## Supplied text

Monday, February 3, 2014

The Impact from Electronic Medical Records Integration


As the process of storing and retrieving patient information is changing from paper based records to electronic medical records, facilities are noticing very specific improvements in business operations and processes.  This impacts health organizations and patient treatment especially in rural communities where health care access may be limited.

The challenges that facilities face in implementing these systems is enormous and routinely underestimated.  Since the ‘top-down’ perspective assumes the improved benefits from an EMR the reality is there has not been much talk on ‘how’ to implement these integrations (Oneill, 2007).  The implementation of an EMR consists of a total business reprocess engineering effort.  This affects every aspect of a health care facility from top managers, employees, staffing, physicians, and billing.  Challenges that paper-based facilities encounter are that the paper record needs to be in two places at once.  Sharing of the information between departments is tedious and time consuming not to mention trying to track the paper chart throughout the facility.  At any given time employees from lab, diagnostic imaging, pharmacy or billing may need to access a patient’s chart simultaneously to get information for treatment.  This is one reason for electronic medical records integration.  The first step in the process is vendor selection.

Vendor selection is a critical part in starting the process for EMR implementation.  Vendor selection for a rural health care facility is a bigger challenge due to the lack of IT funding and ability to hire consultants.  An example of this is Dryden Family Medicine located in a rural community with only four staffed physicians.  They realized the need for an EMR but as with all health care facilities lacked funding.  Because of this they comprised a team of leader employees (with limited IT knowledge) to help select a vendor.  They came up with a list of priorities such as service, support, reliability, stability, and cost.  Using the resources they had available and researching trade journals and product reviews they selected a vendor they felt met their list of criteria (Oneill, 2007).  EMR implementation is usually done in stages to maximize benefits.


            The first step in EMR implementation is to work on integrating current operational systems.  Acquiring billing information, patient records, internal communications, and generating prescriptions are the usual day to day first level of operations.  This can impact a practice by making information easier to retrieve/ share saving the staff time.  According to Oneill (2007) the first phase of implementation made a huge difference on office, clinical, and physician staff by “faxing of prescriptions greatly reduced the potential for medication errors due to illegible handwriting or incorrect dosages….[staff time] reduction in phone calls to and from pharmacies….internal e-mail and messaging allowed for more efficient internal communications” (p. 28).  The second phase consists of establishing links with other parties and integrating with specialists, hospitals, labs and pathology departments and the third phase is the quality and disease management and preventative maintenance portion of the EMR.  With all of these working properly it can impact a practice financially decreasing costs, increasing profits and most importantly increasing the care and safety of all patients.

## Material shown
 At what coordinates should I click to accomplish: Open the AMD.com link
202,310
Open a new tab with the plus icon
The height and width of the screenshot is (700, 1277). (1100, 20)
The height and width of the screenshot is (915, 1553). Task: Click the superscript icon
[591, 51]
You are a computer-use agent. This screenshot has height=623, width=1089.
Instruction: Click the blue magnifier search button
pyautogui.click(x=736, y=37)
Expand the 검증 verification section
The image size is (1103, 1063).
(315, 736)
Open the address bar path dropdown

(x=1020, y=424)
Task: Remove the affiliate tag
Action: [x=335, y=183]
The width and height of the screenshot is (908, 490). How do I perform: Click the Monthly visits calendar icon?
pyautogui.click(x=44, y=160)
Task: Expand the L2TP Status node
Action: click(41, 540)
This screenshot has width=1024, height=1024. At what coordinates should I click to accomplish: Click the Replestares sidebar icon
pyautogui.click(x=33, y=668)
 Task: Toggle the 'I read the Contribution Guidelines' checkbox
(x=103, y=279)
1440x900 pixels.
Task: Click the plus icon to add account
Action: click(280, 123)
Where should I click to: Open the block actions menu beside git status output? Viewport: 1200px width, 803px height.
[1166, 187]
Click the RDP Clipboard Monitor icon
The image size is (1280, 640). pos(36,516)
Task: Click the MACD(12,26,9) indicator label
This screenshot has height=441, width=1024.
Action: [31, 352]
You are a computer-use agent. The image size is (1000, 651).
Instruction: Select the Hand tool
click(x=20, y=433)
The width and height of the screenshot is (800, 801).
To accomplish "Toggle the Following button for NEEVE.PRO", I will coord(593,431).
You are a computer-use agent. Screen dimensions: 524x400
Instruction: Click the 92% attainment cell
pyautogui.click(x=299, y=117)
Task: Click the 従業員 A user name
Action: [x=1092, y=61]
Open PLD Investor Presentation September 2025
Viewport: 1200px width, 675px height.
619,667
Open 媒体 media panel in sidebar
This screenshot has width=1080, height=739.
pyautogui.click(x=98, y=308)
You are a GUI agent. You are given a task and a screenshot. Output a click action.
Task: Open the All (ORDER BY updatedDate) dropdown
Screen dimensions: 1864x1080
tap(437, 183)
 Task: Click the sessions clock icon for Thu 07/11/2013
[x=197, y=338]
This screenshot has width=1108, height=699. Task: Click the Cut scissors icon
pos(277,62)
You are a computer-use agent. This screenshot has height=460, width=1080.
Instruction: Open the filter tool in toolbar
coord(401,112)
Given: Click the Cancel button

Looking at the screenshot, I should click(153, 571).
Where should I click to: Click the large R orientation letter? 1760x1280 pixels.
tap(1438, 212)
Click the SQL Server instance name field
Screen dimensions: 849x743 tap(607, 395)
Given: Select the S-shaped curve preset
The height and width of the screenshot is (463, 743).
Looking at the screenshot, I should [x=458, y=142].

## Problem set
1. In the post on electronic medical records, rewrite the paragraph beginning "Vendor selection is a critical part" as a short bulleted list that keeps its main facts.
2. Reproduce the passage of the post on electronic medical records from "Vendor selection is" up to and including "to maximize benefits.".

## Exercise answers
1.
- Choosing a vendor is a critical first step in EMR implementation.
- Rural facilities find it harder because they lack IT funding and the means to hire consultants.
- Dryden Family Medicine is an example: a rural practice with four staffed physicians that needed an EMR but lacked funding.
- It formed a team of leader employees with limited IT knowledge to choose a vendor.
- The team set priorities: service, support, reliability, stability and cost.
- Using trade journals and product reviews, it chose a vendor that met these criteria (Oneill, 2007).
- EMR implementation is usually done in stages to maximize benefits.

2.
Vendor selection is a critical part in starting the process for EMR implementation.  Vendor selection for a rural health care facility is a bigger challenge due to the lack of IT funding and ability to hire consultants.  An example of this is Dryden Family Medicine located in a rural community with only four staffed physicians.  They realized the need for an EMR but as with all health care facilities lacked funding.  Because of this they comprised a team of leader employees (with limited IT knowledge) to help select a vendor.  They came up with a list of priorities such as service, support, reliability, stability, and cost.  Using the resources they had available and researching trade journals and product reviews they selected a vendor they felt met their list of criteria (Oneill, 2007).  EMR implementation is usually done in stages to maximize benefits.